Problem description:
Take each line of the listing that has the string "filter" and report it.

Data for analysis:
== Segment start ==
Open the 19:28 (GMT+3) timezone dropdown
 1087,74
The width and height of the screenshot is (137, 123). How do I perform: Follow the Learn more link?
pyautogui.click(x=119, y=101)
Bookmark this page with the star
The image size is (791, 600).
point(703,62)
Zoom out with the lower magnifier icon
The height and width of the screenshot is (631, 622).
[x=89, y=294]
== Segment end ==
== Segment start ==
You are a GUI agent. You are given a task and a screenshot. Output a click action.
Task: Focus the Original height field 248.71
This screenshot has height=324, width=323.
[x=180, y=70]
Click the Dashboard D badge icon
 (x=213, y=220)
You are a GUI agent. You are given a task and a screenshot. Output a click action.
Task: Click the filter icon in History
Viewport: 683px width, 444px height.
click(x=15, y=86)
== Segment end ==
== Segment start ==
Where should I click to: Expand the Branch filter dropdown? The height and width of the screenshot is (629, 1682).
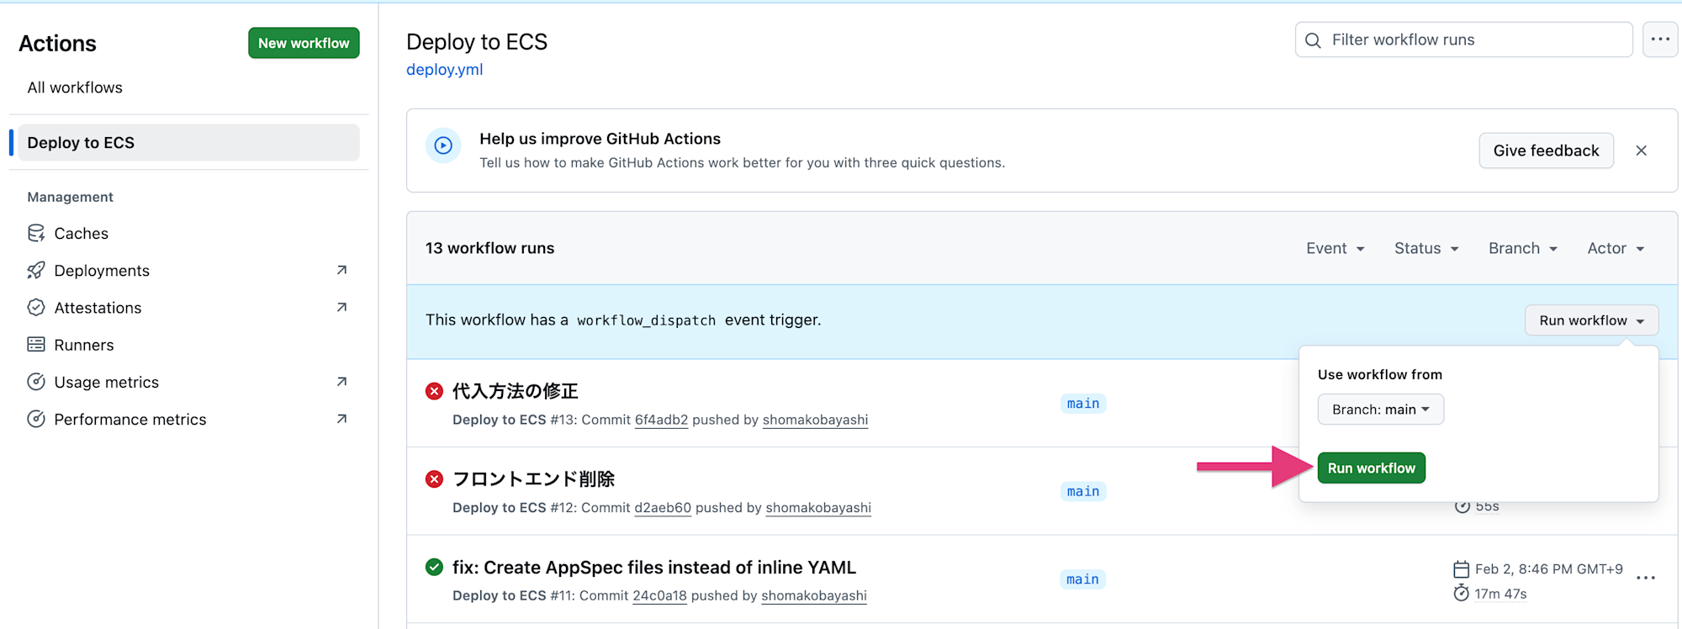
== Segment end ==
Your solution:
Task: Click the filter icon in History
Where should I click to: Expand the Branch filter dropdown? The height and width of the screenshot is (629, 1682).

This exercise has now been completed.